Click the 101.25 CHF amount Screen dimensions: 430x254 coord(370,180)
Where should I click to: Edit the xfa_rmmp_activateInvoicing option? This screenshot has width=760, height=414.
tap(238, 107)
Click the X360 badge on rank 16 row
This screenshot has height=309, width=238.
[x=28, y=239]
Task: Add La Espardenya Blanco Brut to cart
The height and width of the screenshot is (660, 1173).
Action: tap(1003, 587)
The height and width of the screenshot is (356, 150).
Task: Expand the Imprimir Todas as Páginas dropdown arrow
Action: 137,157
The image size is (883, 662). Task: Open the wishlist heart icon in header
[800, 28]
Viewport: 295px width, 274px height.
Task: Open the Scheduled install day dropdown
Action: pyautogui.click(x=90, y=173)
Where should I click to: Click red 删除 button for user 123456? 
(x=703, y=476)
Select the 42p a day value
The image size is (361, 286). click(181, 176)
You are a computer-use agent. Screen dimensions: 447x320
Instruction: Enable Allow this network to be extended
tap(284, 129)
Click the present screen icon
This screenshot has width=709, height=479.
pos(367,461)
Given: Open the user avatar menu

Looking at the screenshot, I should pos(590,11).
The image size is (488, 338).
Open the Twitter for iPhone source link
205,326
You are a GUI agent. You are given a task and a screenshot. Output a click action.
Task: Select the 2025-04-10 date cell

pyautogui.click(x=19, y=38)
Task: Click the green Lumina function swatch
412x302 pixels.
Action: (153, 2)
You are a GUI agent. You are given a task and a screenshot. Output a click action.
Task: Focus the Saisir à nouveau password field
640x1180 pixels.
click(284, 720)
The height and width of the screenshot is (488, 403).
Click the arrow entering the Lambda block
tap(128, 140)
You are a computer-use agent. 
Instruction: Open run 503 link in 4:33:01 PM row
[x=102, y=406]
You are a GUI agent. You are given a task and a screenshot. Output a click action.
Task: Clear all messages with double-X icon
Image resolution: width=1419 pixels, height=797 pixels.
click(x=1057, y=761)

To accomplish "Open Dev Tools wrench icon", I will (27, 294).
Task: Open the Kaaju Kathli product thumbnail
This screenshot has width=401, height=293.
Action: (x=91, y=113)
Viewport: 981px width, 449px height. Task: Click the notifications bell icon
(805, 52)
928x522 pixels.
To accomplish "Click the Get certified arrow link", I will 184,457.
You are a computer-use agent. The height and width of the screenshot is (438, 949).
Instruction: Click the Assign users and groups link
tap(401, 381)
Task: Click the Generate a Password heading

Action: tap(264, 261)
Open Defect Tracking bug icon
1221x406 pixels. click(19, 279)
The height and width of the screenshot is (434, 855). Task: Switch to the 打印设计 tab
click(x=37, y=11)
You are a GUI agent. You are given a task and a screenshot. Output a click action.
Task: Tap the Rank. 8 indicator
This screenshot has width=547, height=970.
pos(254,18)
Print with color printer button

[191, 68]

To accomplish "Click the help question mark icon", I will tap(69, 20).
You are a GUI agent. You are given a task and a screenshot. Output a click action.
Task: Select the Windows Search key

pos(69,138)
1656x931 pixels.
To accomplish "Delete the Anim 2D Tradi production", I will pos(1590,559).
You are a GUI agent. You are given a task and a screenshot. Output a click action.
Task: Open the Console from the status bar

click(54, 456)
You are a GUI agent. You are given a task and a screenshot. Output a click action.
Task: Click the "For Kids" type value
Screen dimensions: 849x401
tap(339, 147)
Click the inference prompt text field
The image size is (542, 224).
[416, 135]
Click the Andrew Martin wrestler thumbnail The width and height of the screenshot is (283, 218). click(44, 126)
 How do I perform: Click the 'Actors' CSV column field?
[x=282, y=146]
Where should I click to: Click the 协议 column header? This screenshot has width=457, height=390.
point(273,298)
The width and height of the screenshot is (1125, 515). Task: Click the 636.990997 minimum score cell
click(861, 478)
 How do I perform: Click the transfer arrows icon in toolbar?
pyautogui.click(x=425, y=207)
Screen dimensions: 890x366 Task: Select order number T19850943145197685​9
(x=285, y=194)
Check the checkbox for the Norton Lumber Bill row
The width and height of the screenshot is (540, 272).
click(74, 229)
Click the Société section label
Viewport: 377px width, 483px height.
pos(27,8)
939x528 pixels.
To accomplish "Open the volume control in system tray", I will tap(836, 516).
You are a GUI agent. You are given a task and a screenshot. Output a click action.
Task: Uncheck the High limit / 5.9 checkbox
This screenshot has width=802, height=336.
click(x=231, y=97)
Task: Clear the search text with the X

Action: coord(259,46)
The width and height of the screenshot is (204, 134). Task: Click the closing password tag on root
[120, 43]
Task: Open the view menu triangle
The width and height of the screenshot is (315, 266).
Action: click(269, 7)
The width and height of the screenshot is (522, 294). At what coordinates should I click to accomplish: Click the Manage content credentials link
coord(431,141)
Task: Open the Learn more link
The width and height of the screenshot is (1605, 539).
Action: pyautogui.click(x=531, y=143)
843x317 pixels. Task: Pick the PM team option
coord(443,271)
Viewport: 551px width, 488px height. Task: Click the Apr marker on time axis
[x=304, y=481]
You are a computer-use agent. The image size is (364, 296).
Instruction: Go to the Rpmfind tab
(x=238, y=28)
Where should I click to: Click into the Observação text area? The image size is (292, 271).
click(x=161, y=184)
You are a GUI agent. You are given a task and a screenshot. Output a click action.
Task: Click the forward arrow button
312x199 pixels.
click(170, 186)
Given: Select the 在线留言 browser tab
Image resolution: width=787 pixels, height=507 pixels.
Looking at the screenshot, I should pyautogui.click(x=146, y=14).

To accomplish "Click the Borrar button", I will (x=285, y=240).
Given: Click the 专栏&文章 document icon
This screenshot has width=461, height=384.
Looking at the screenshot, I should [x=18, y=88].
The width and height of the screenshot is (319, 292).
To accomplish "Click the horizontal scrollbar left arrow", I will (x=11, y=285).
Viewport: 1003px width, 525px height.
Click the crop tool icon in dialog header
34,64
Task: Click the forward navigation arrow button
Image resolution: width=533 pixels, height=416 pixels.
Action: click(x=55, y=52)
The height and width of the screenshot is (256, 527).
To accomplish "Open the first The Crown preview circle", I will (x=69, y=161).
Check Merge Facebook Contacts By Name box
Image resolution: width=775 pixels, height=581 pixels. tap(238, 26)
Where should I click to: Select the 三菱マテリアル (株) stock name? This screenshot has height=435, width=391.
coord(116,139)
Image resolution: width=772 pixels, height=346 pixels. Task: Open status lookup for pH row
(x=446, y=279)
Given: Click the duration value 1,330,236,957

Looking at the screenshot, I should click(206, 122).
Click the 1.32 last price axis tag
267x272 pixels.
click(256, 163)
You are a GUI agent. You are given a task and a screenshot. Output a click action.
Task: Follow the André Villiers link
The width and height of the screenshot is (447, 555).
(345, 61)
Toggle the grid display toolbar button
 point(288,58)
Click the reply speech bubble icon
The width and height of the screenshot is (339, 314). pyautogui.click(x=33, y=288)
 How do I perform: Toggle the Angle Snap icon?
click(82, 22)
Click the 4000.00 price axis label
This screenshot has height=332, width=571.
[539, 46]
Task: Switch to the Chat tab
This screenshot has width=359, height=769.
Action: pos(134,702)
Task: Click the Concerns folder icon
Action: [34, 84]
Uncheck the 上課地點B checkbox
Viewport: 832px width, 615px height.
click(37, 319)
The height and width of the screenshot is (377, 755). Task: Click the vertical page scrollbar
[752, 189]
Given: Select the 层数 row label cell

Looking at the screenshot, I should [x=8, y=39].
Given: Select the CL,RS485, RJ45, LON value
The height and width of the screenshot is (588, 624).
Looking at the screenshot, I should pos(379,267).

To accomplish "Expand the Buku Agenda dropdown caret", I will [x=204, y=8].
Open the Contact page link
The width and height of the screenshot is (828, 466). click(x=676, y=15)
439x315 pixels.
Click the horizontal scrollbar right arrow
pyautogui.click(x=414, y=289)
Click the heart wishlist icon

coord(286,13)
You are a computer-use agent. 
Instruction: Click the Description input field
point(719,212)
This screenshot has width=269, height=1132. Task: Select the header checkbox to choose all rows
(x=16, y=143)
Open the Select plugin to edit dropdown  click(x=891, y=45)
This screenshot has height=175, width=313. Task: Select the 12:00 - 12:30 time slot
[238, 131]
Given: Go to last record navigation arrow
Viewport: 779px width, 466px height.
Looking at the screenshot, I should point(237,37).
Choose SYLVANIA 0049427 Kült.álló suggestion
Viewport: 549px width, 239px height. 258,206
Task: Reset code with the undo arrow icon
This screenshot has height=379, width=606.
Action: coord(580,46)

____________

## EXERCISE
Look for the word "thumbnail". Copy out every line of the data that has it.

## OUTPUT FOR THIS EXERCISE
Task: Open the Kaaju Kathli product thumbnail
Click the Andrew Martin wrestler thumbnail The width and height of the screenshot is (283, 218). click(44, 126)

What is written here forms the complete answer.